REQUIREMENT:
Show each line of the items below that contains the string "structure", where case counts.
***
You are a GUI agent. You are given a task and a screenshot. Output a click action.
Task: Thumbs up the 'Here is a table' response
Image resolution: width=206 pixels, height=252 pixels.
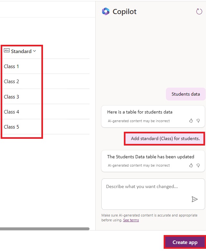(191, 121)
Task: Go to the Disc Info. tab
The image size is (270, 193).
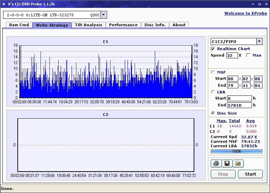Action: click(155, 25)

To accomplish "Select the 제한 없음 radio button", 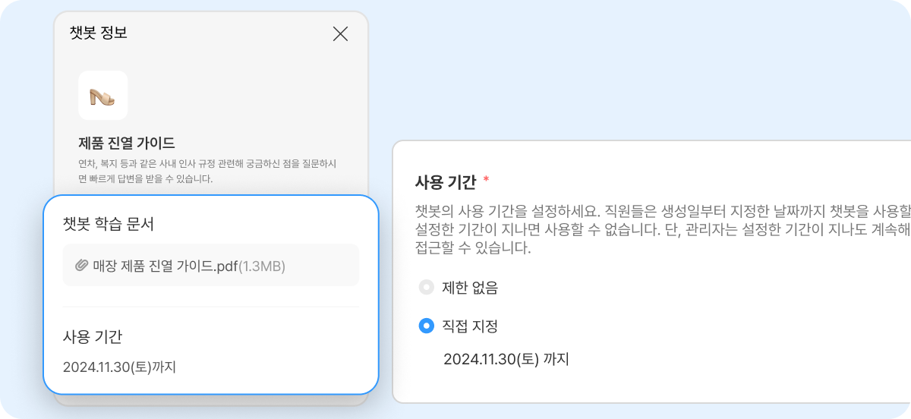I will (427, 288).
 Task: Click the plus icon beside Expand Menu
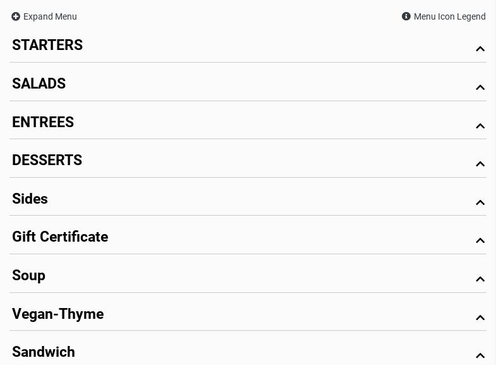pos(16,16)
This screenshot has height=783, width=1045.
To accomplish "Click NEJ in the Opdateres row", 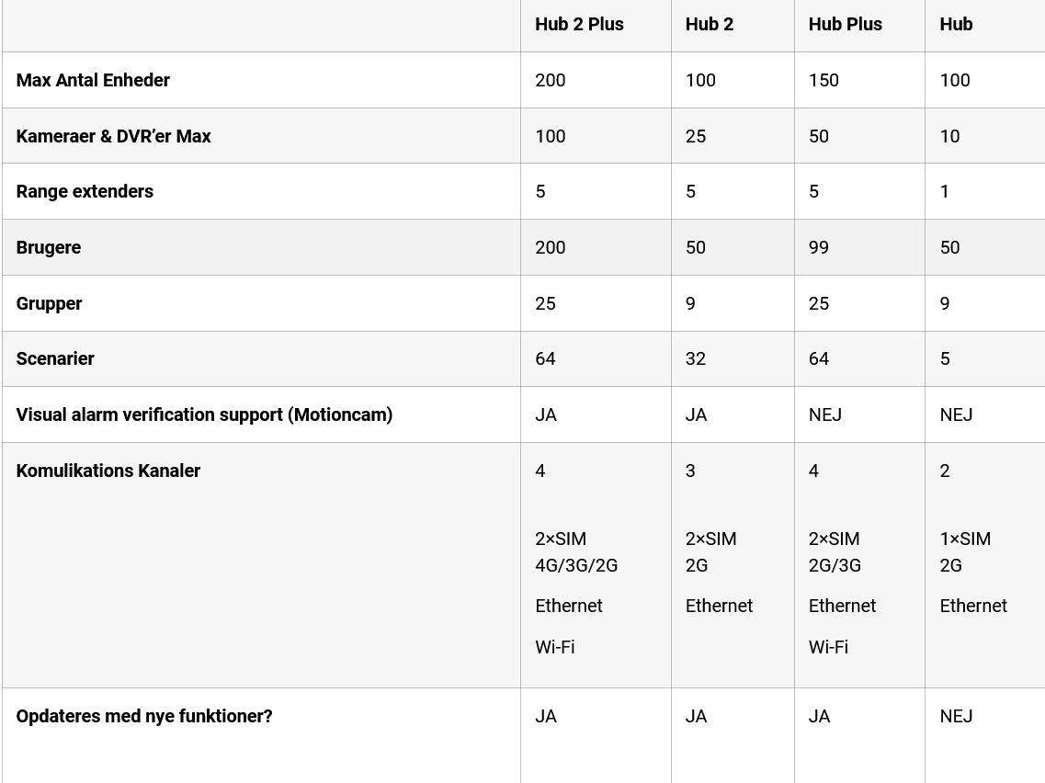I will click(x=956, y=716).
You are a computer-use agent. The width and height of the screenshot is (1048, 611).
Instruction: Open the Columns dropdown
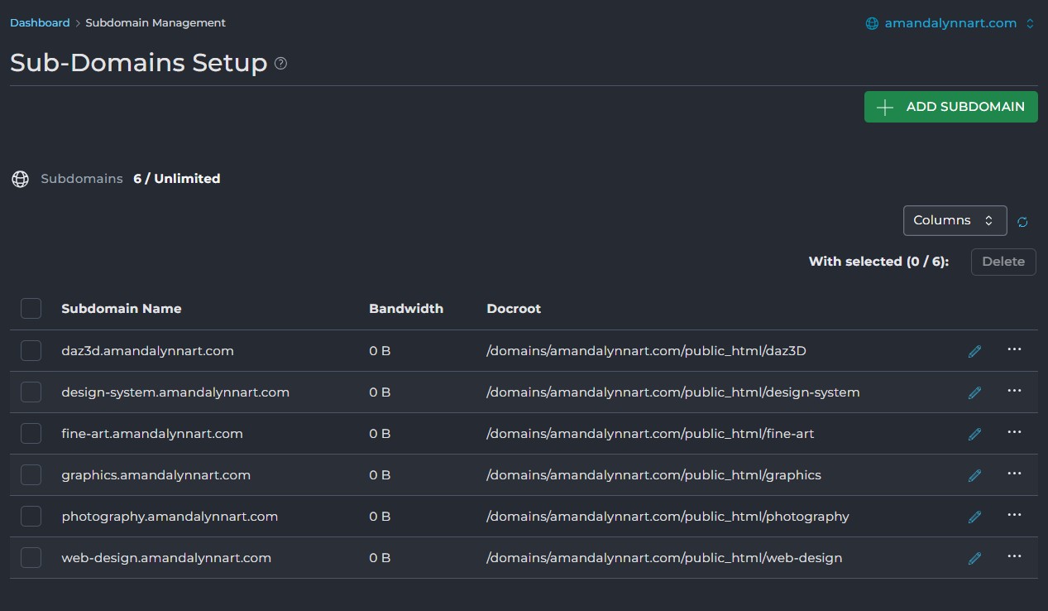pos(954,221)
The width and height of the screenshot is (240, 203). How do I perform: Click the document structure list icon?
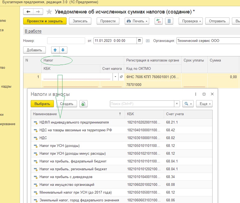[169, 21]
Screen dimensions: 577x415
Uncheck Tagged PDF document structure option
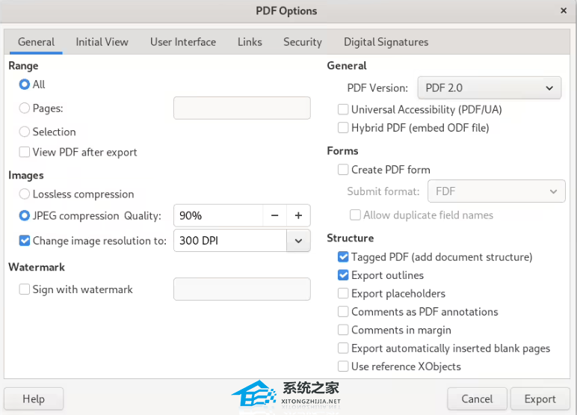tap(343, 257)
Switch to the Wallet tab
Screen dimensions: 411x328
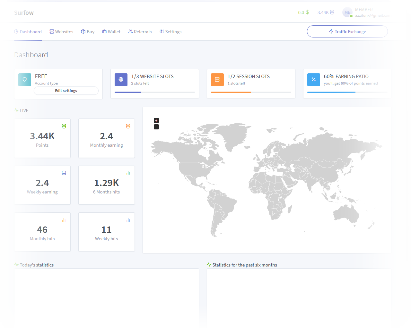point(111,32)
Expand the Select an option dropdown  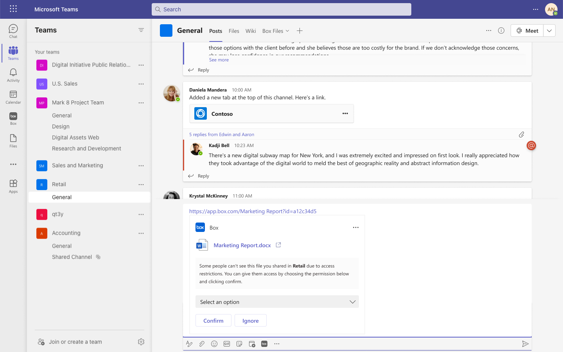pos(277,302)

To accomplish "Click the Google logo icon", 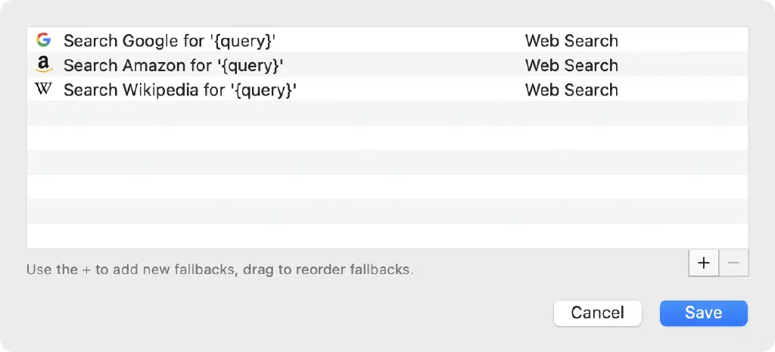I will pos(43,40).
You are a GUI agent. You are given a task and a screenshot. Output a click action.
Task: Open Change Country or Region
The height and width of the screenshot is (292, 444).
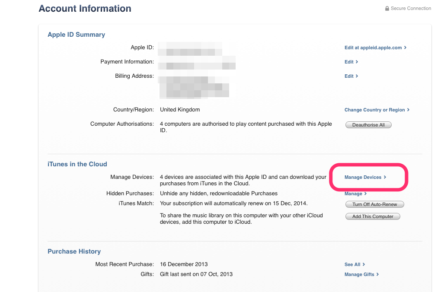coord(374,110)
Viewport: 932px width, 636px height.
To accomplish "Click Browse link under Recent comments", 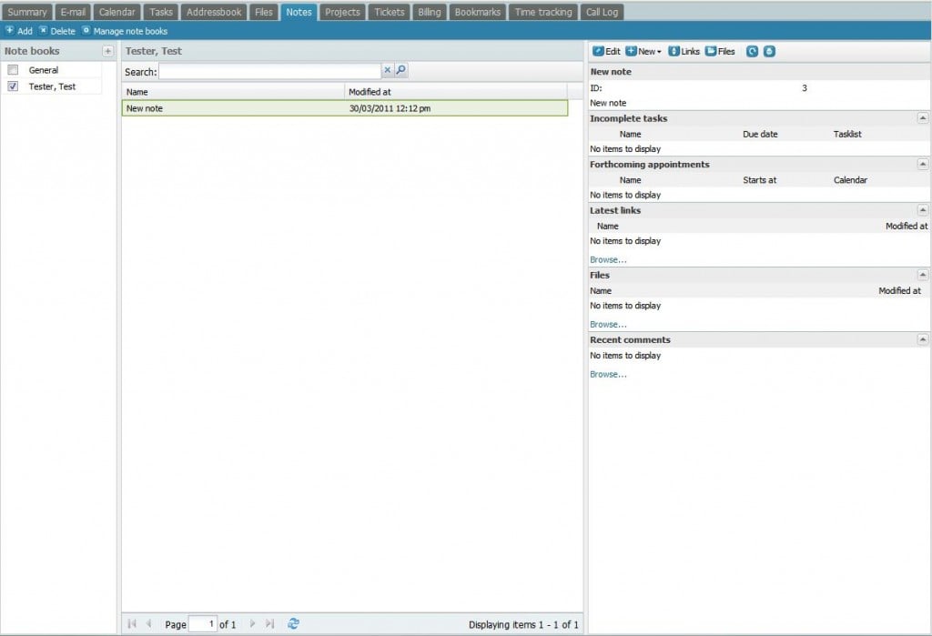I will coord(607,374).
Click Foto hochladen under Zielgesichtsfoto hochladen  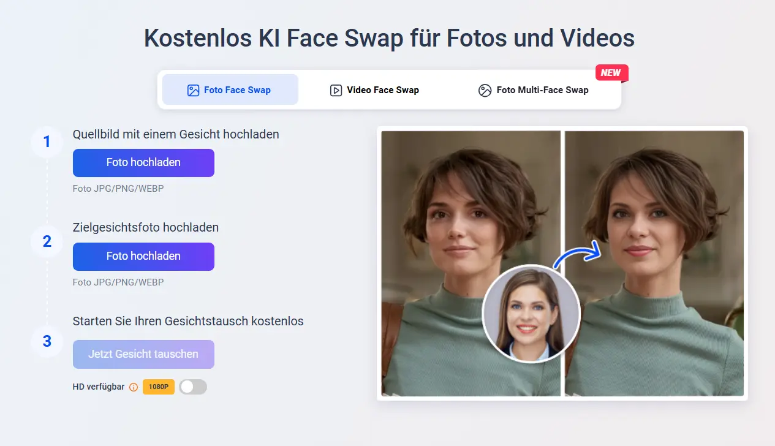pyautogui.click(x=143, y=256)
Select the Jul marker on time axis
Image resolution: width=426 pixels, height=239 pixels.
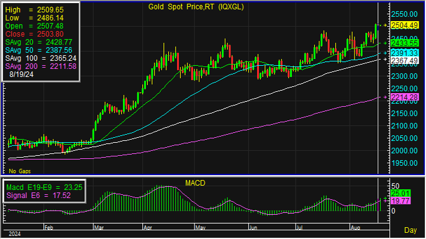click(x=299, y=228)
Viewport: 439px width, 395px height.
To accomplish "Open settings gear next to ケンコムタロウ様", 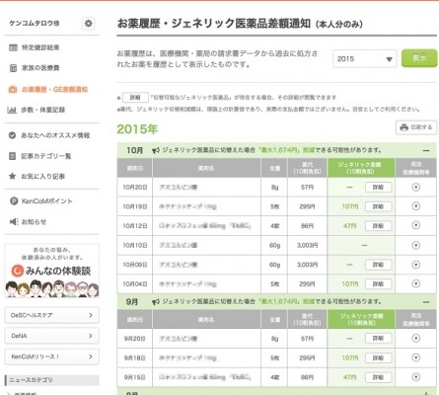I will (x=88, y=24).
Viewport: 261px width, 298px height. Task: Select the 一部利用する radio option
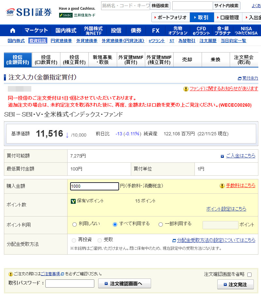coord(161,224)
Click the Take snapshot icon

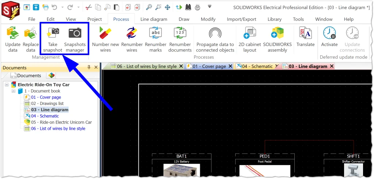coord(53,34)
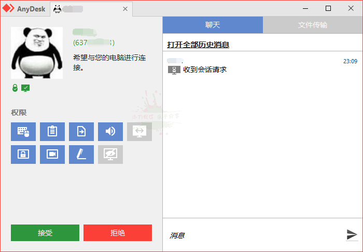Click the green verified monitor icon

click(x=25, y=88)
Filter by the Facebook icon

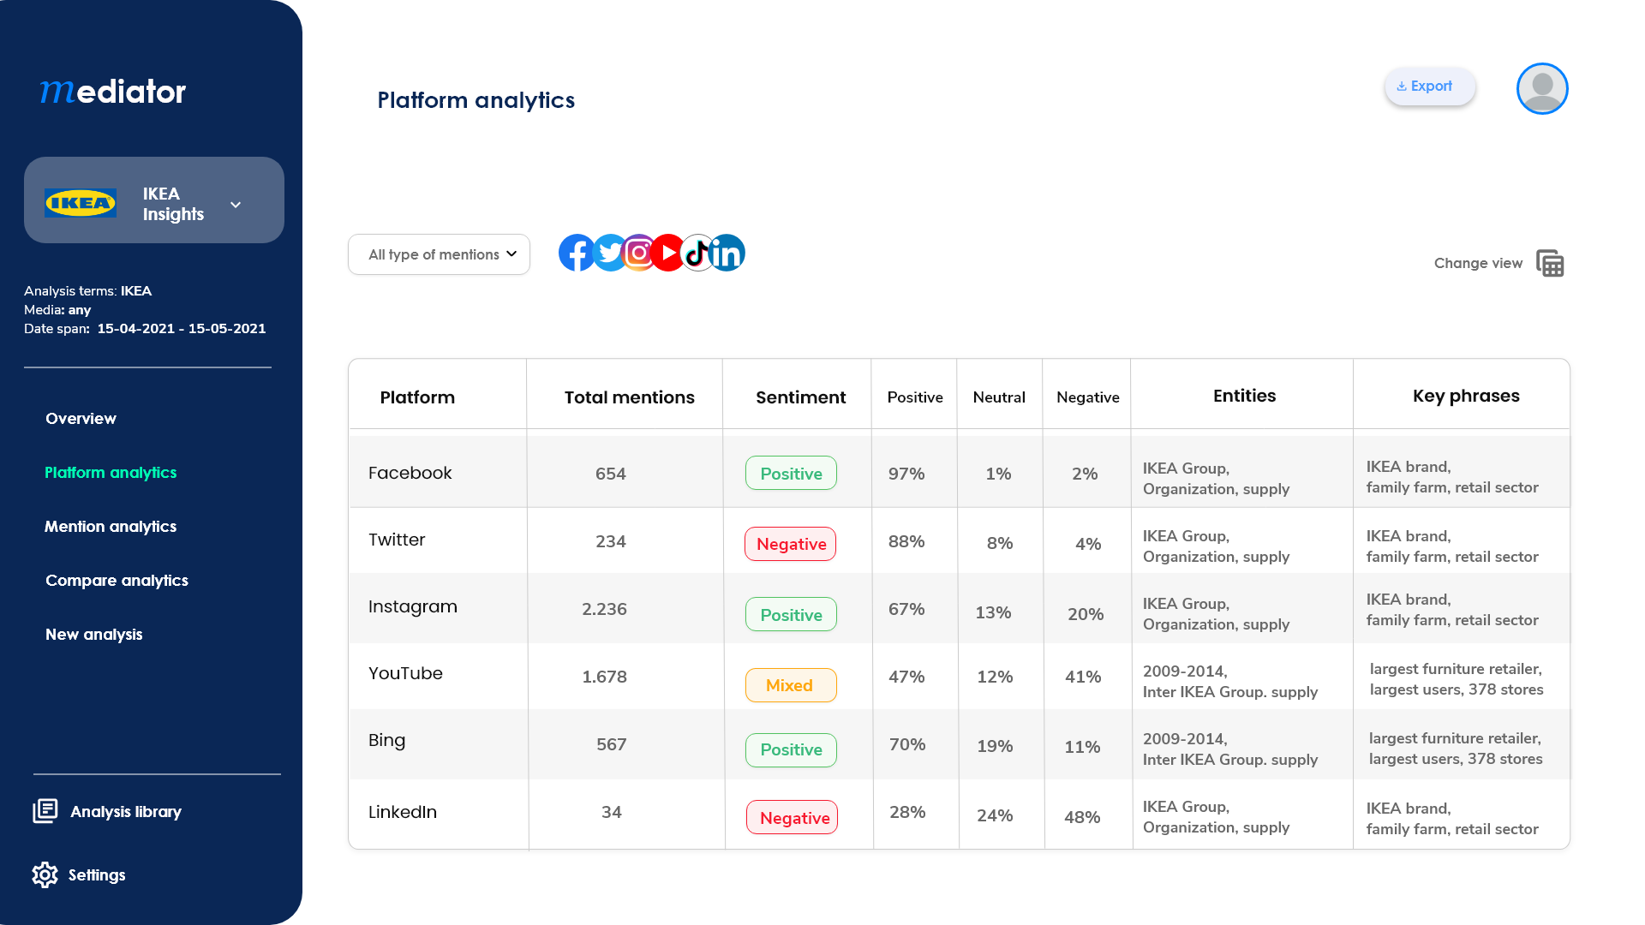575,254

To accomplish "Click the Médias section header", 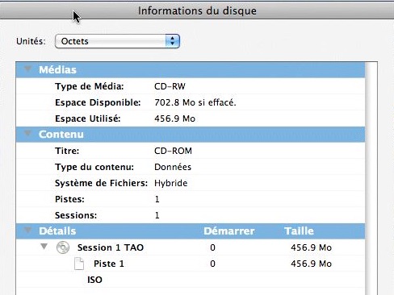I will click(x=191, y=70).
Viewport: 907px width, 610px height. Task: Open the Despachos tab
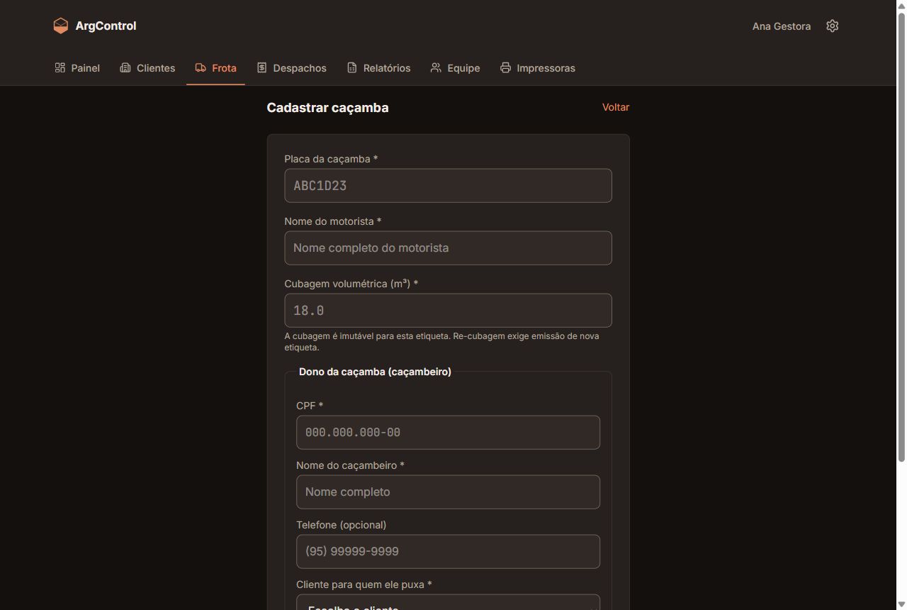pos(291,68)
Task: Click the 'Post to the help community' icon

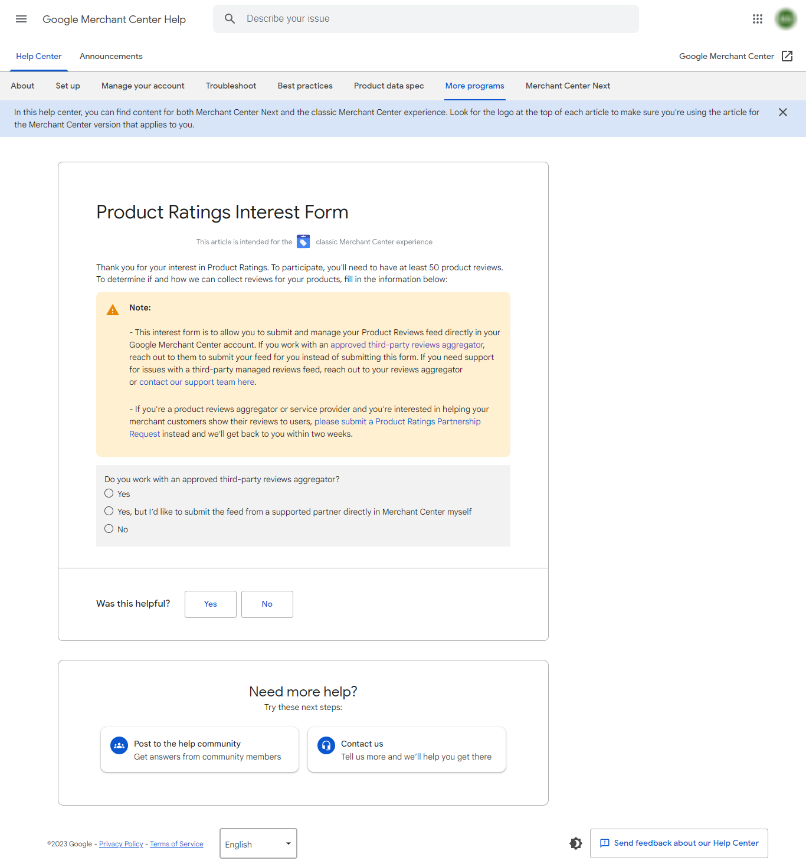Action: (119, 745)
***
RESPONSE TO THE EXERCISE:
The width and height of the screenshot is (240, 203). How do I perform: Click the document structure list icon?
Uncheck Tagged PDF document structure option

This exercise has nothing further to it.